Projet de loi de Finances pour 2024

Monsieur le Président,

Monsieur le Ministre qui reste,

Monsieur le Président de la Commission des Finances,

- Parce que j’avais noté Messieurs les Ministres

Monsieur le Rapporteur général,

Mes Chers Collègues,


La France est un paradis peuplé de gens qui se croient en enfer. Ça n’est pas moi qui le dit, c’est Sylvain Tesson, mais je crois qu’il a raison. Tellement raison, même, qu’il est difficile de convaincre les Français qu’ils ne vivent pas en enfer… Difficile de convaincre certains Sénateurs également !

Mais au plan budgétaire, Mes Chers Collègues, qu’est-ce que l’enfer ?
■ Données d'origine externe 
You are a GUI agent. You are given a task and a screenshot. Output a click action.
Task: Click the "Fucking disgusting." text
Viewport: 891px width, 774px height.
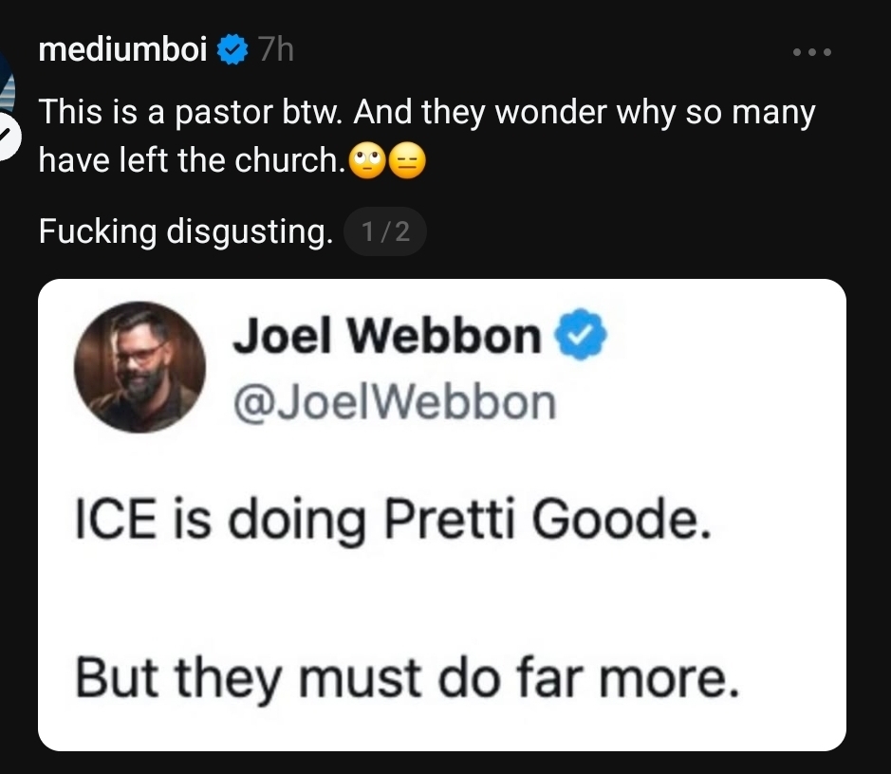(x=185, y=230)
L’enfer, c’est quand les prélèvements obligatoires atteignent des niveaux confiscatoires. C’est quand la dette explose. C’est quand l’inflation s’emballe. C’est quand les services publics ne fonctionnent plus, alors même qu’ils n’ont jamais bénéficié de moyens financiers aussi importants… C’est quand le pays semble au bord de l’implosion. C’est ça l’enfer !

Et au contraire : qu’est-ce que le paradis, au plan budgétaire ?


Le paradis, c’est quand les impôts sont suffisamment bas pour permettre aux gens de vivre dignement de leur travail, et aux entreprises d’être compétitives et innovantes. C’est quand les services publics se modernisent. C’est quand les comptes sont maîtrisés et que la signature de l’État inspire confiance.


Alors, mes Chers Collègues, Sylvain Tesson a-t-il raison ?


À mon avis, c’est fort probable.


Bien sûr, il n’est pas difficile de trouver les éléments prouvant que la France est effectivement un enfer budgétaire et notre Collègue LAVARDE en a cité quelques-uns abondamment. D’ailleurs, c’est peut-être l’opinion qui domine chez nos concitoyens et chez certains d’entre vous.


Avec plus de 3.000 milliards d’euros de dette publique ; un déficit chronique ; une balance commerciale structurellement déficitaire ; un taux d’inflation supérieur au taux de croissance ; une dépense publique à 55% du PIB ; un taux de prélèvements obligatoires parmi les plus élevés au monde ; des services publics sous tension ; un taux de chômage qui pourrait repartir à la hausse : il y a de quoi dresser un tableau alarmant.


Mais la France semble aussi, au plan budgétaire, un paradis sur terre. Pour s’en convaincre, le plus simple est sans doute de s’intéresser à ce que les étrangers pensent de notre pays.


Selon le Prix Nobel d’Économie Paul KRUGMAN, la France est le pays qui a le mieux géré la crise.

Selon Der Spiegel, la France, c’est l’Allemagne en mieux, alors que l’économie peine à redémarrer outre-Rhin...


La France, c’est le pays qui attire, en Europe, le plus d’investissements étrangers. Les notations restent excellentes.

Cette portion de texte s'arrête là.